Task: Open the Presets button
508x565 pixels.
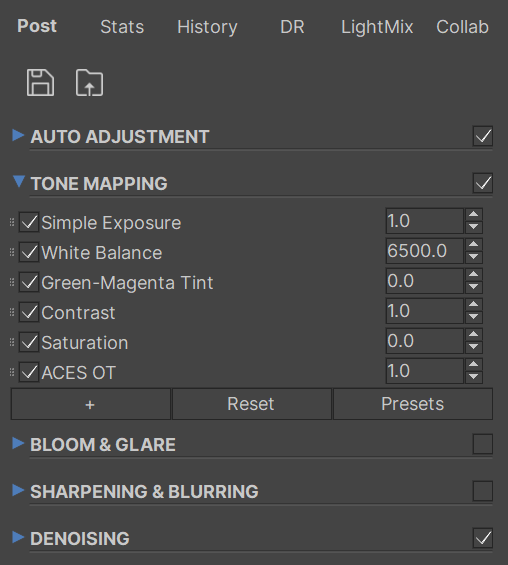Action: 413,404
---
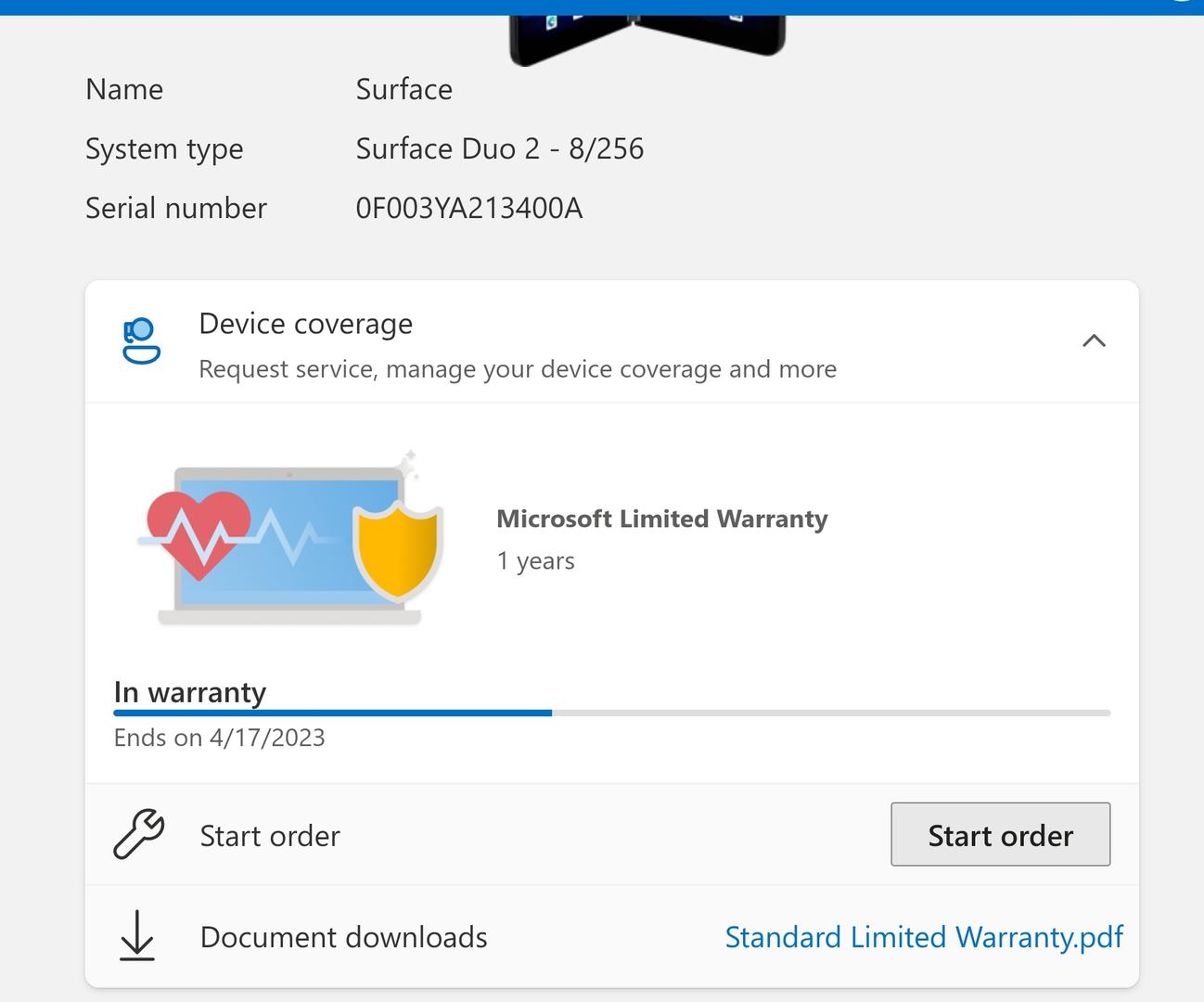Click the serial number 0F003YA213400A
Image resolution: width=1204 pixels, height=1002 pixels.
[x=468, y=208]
--
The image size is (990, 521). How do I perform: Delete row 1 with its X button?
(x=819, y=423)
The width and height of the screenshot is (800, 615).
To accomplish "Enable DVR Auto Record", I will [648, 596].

▶ [THE TASK] Count the lines in the rows above that contain the string "width", treating uppercase and lowercase as different. Reply with the number only.

▶ [RESULT OF THIS TASK] 2